Abstract
Meanings
Offering three texts-as-images (to illustrate photogrammar), a sketch is made of analogies between Foucault's pastoral powers and the grammar of the picturesque and the picturable as part of an investigation of the dialexis of Authority and Difference. Picturing, it is argued, works not only in the depicting but in the photogrammar of what and whom is shown how, they thus encourage ways of seeing and saying more general than any one re-presentation. Critique begins with the stress on these selecting and dividing practices but must then move to a study of orthogonality (who is projecting whom) as a particular form of Authority in relation to Difference. Comme toujours, distanciation that makes this feature of cartography clear begins with making strange what is obvious (hence innocence, naivété) and being a little gauche (hence stupidity).
Memories
We forget, or at least I do. In close analogy with W. B. Yeats' poem for ‘Unknown Instructors’, I acknowledge here the influence of Jean Luc Godard and, in part through him, Ludwig Wittgenstein.
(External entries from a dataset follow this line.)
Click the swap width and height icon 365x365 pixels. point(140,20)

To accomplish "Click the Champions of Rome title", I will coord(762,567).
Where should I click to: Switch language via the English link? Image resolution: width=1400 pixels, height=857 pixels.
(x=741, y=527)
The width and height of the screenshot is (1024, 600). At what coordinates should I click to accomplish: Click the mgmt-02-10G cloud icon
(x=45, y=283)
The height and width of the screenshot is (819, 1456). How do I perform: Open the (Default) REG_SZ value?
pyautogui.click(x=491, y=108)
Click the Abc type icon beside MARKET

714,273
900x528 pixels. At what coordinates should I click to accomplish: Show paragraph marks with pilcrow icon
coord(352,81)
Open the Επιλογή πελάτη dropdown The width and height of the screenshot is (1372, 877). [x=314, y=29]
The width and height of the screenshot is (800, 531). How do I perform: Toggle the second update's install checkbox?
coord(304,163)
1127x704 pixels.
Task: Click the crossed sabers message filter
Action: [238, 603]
Reviewing Godard's work, in a retrospective in Toronto (February-March, 1988) I was struck by the meanings and questions and methods I had taken from his work, especially from Les Carabiniers (1962) in the closing scene where these Rifle-men return with their booty: their postcards acting as the real; equally from the Godard-Gorin Letter to Jane (1972), how the struggle for new questions instead of old answers has to be a difference done differently. But, sentimentally, nothing surpasses (and in this reviewing I wept again) Alphaville (1965) for its insight into Authority as grammar, and as Terror. Thank you.